* [Excerpted passage]
......
In constructions suitable for passive house or EnerPHit-design, thermal bridges with such catastrophic consequences are generally avoided; we won't allow for such bad design in the recommended constructions, so we won't have that. While there can still be thermal bridges with some remaining heat losses1), such massive temperature drops can always be avoided. A big part in avoiding catastrophic thermal bridges is the improved insulation level already for the regular components. This leads to a generally higher level of indoor surface temperatures to begin with, already reducing the risk. Internal insulation, however, is a special case in which there are even more stringent rules “how to avoid thermal bridges of the catastrophic type”.
......
* [Given information]
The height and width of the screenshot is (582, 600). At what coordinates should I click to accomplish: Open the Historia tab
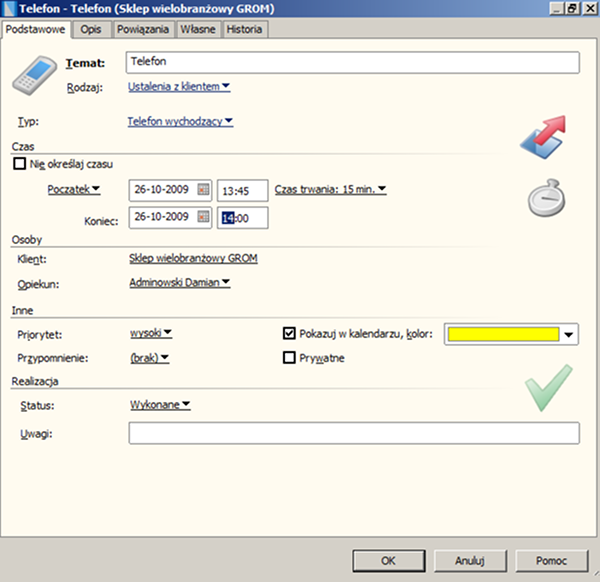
......
* [Task requirements]
In the thermal bridges passage, list each word or phrase that the word "catastrophic" directly describes.

* [Response to this exercise]
- consequences
- thermal bridges
- type